**TASK INSTRUCTIONS**
Present the following entries again, word for word and in full.

**SOURCE MATERIAL**
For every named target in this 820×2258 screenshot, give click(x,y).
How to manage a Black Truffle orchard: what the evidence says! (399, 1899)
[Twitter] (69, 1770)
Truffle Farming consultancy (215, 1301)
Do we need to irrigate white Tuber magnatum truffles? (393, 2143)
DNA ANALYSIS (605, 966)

**OUTPUT OF THE TASK**
For every named target in this 820×2258 screenshot, give click(x,y).
How to manage a Black Truffle orchard: what the evidence says! (399, 1899)
[Twitter] (69, 1770)
Truffle Farming consultancy (215, 1301)
Do we need to irrigate white Tuber magnatum truffles? (393, 2143)
DNA ANALYSIS (605, 966)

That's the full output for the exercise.